Source information Block Start

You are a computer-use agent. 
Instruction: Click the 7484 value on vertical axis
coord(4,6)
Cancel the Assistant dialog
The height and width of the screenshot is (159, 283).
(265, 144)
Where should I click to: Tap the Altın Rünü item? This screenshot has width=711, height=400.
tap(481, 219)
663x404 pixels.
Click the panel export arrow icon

Source information Block End

Reproduce the full listing above, keeping every line intact.

You are a computer-use agent. 
Instruction: Click the 7484 value on vertical axis
coord(4,6)
Cancel the Assistant dialog
The height and width of the screenshot is (159, 283).
(265, 144)
Where should I click to: Tap the Altın Rünü item? This screenshot has width=711, height=400.
tap(481, 219)
663x404 pixels.
Click the panel export arrow icon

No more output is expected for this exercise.